Monday, July 11, 2011

PCIP by the Numbers

The well intentioned but poorly designed PCIP program is in poor health. Pre-existing Condition Insurance Plan (PCIP) is a bridge plan for those who cannot obtain health insurance in traditional markets (including risk pools or HIPAA conversion).

The precept is simple. If you have a medical condition that precludes you from obtaining medically underwritten health insurance and have been uninsured (for any reason) for at least 6 months, welcome to PCIP.

PCIP is guaranteed issue, regardless of your health. Not only will you be issued a policy but it will cover all your pre-existing medical conditions and their treatment.

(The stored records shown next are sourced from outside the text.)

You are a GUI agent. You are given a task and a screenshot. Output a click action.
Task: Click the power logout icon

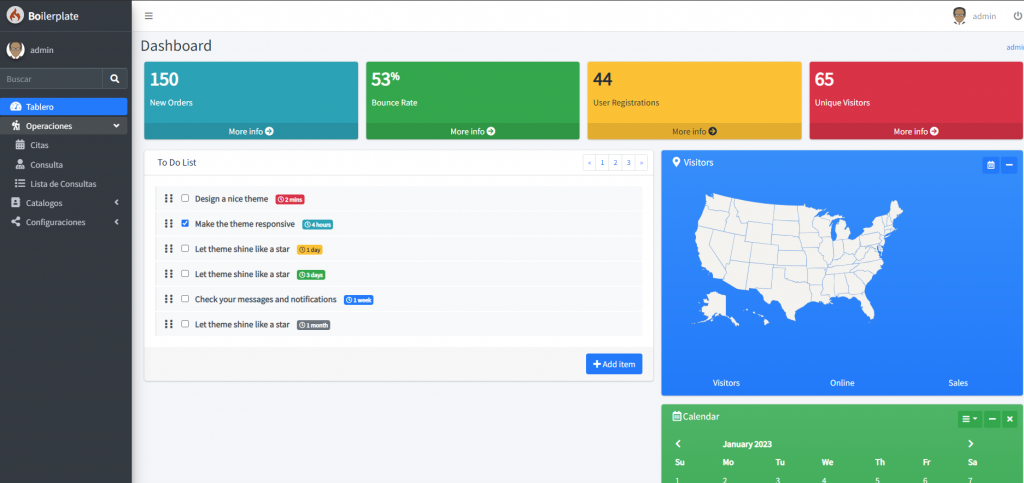(x=1018, y=16)
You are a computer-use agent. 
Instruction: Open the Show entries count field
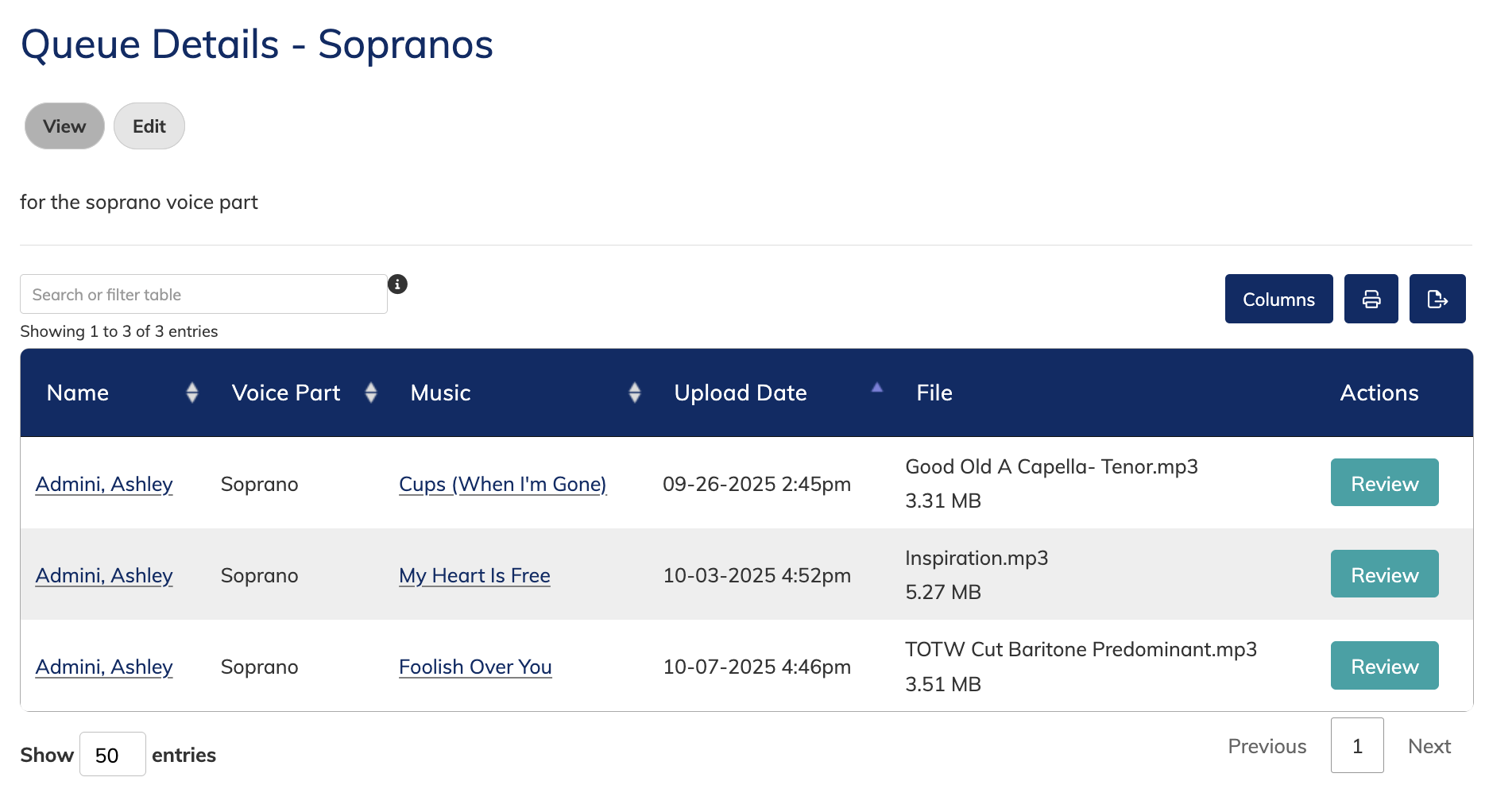(x=112, y=754)
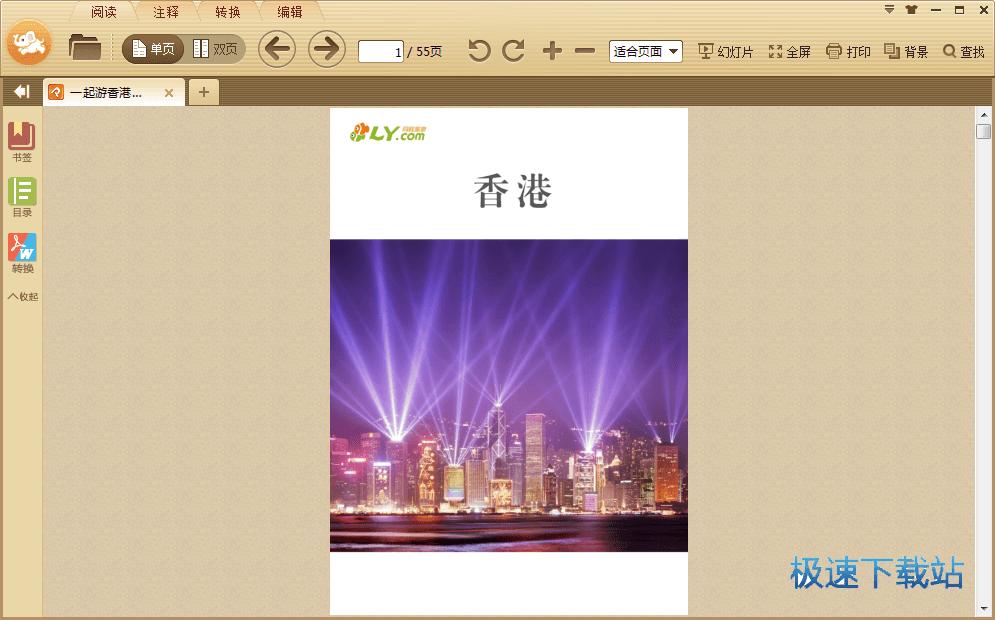Enter 全屏 fullscreen mode

point(789,49)
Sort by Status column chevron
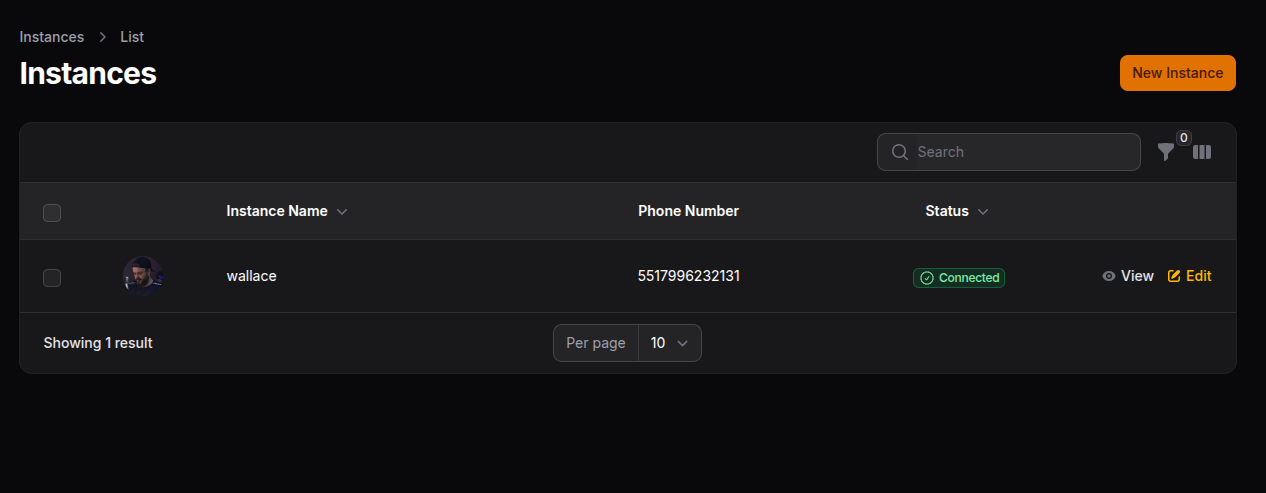This screenshot has width=1266, height=493. coord(983,212)
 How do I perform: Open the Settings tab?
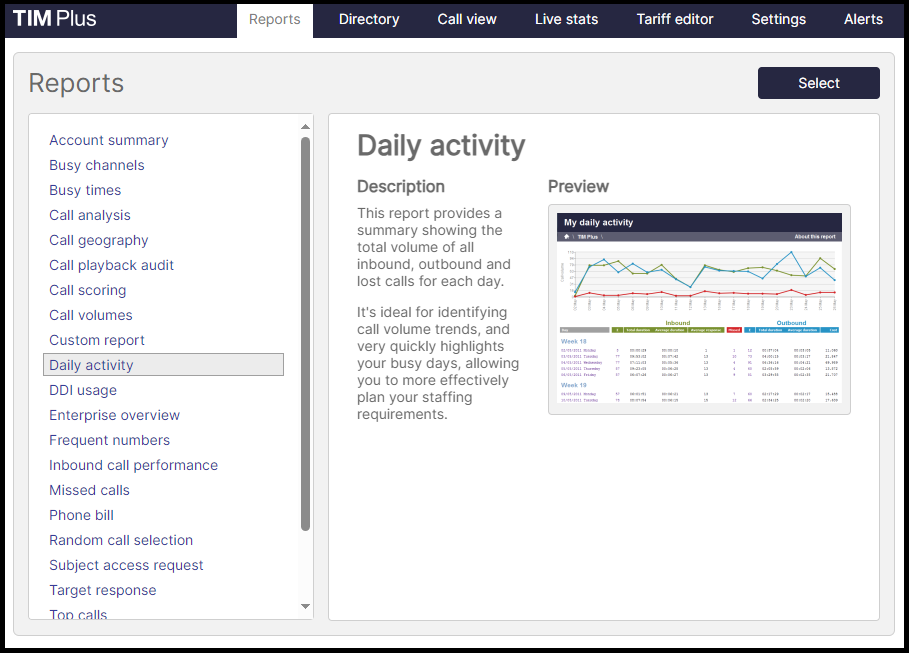click(778, 19)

A virtual health insurance panacea.

But the same folks that gave us Cash for Clunkers and sold 700,000 cars in 6 weeks can just barely get 20,000 folks into a health insurance plan designed just for them and this is after a year of sales pitches.

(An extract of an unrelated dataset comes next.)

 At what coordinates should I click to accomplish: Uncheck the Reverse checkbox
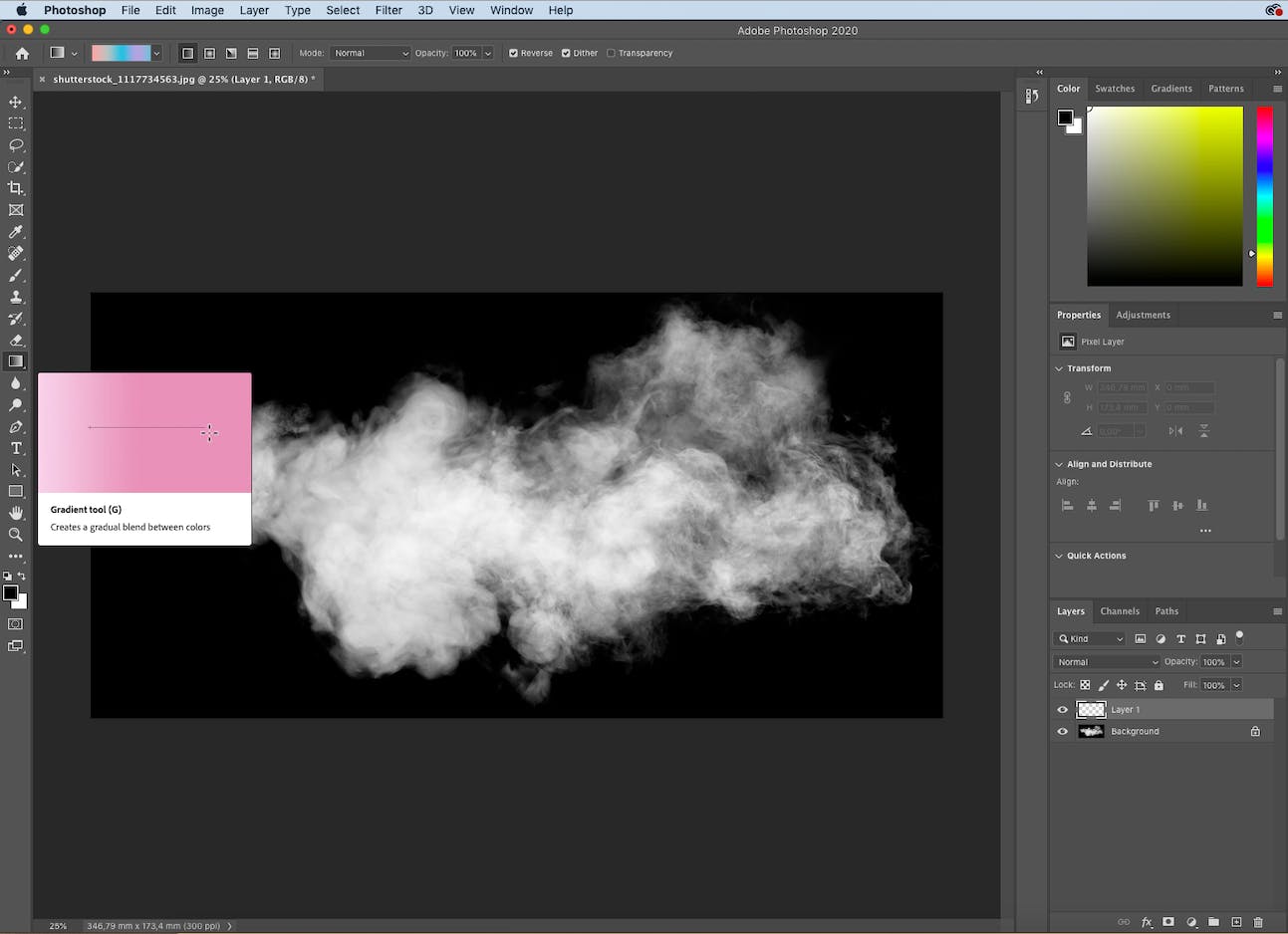[514, 54]
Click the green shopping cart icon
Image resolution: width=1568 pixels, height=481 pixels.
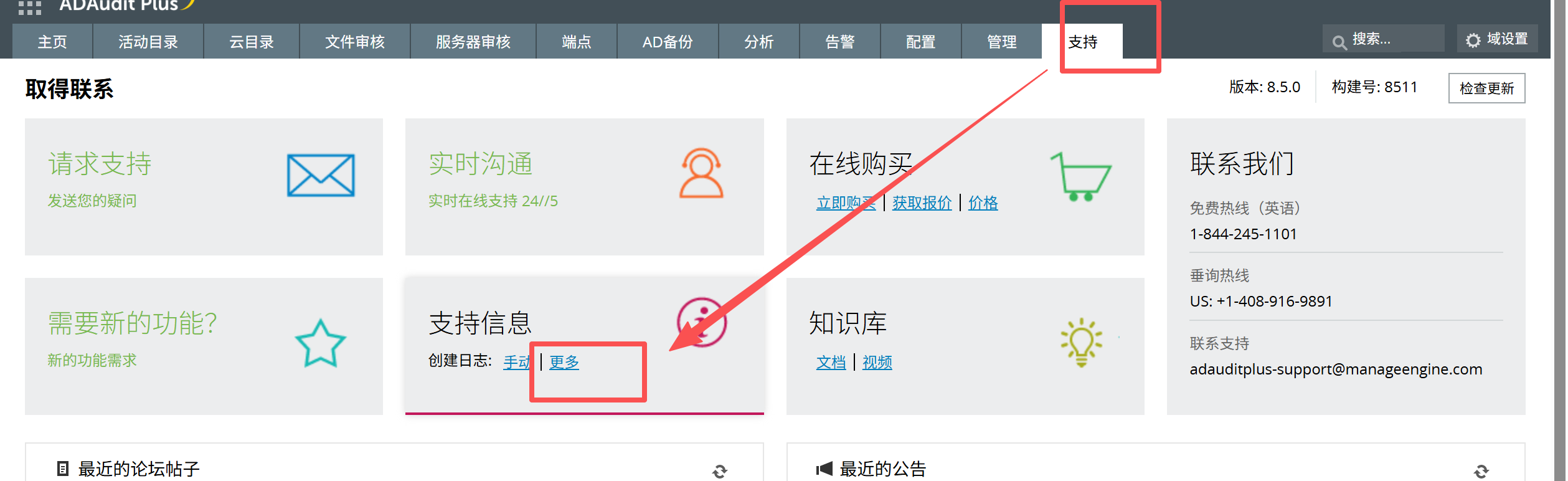(1081, 176)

Even the recent 40% drop in premiums designed to lure in new participants appears to be sluggish.

But how well is PCIP working from a financial perspective?

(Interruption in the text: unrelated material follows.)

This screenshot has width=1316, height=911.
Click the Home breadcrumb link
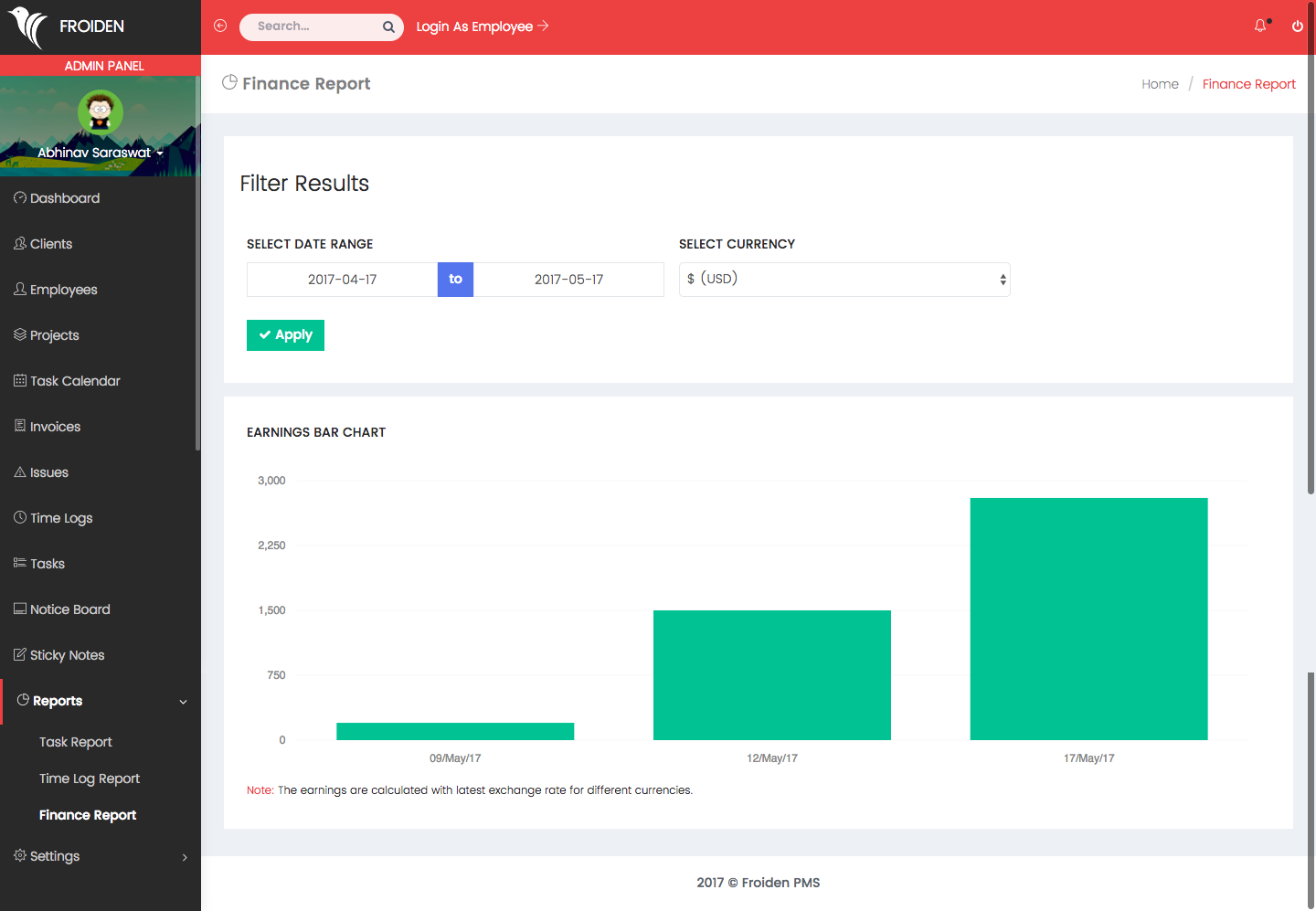coord(1160,84)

I decided to ask that same of the folks at Google by entering a query for "PCIP loss reports". The first one that came up as a PDF from the state of Washington.

Here are some excerpts:

Total member months through April were 1085

"the receivable for unbilled HHS reimbursements is $4.2 M. This
amount represents an offset of liabilities, including IBNR, which will be invoiced and funded by HHS before the end of the program"

"As of April 2011 YTD, total operating expenses are $340 K and HHS Reimbursement is $6.6 M."

"For April 2011 YTD, administrative expenses are $95 K or 17.2% favorable to budget (cash basis)."

"As of May 2011, membership is at 50.1% of projected year-end enrollment. Actual YTD claims PMPM is $3,574 as compared to $5,180 budgeted claims PMPM. As illustrated in the program summary, the current 2011 allotment of funds is projected
to deplete in August of 2011."

"As of April 2011, projections indicated that PCIP-WA will use up 75% of the original federally allotted funds by August 2012."

(If you go further in to the report you find that premiums are not supporting the program. Without the heavy subsidy by HHS the program would have failed long ago.)

2011 YTD premiums are $803,278 vs YTD claims of $3,408,946 medical plus $558,981 Rx.

HHS (taxpayer) reimbursements of $3,379,891 are needed to keep the program afloat for 263 participants.

For Sept 2010 through Dec 2010 they received $251,511 in premiums vs $1,005,816 in claims.

The program is not even a year old and already running a deficit if not for the taxpayer subsidy and these numbers are on fewer than 300 people who are getting a bargain.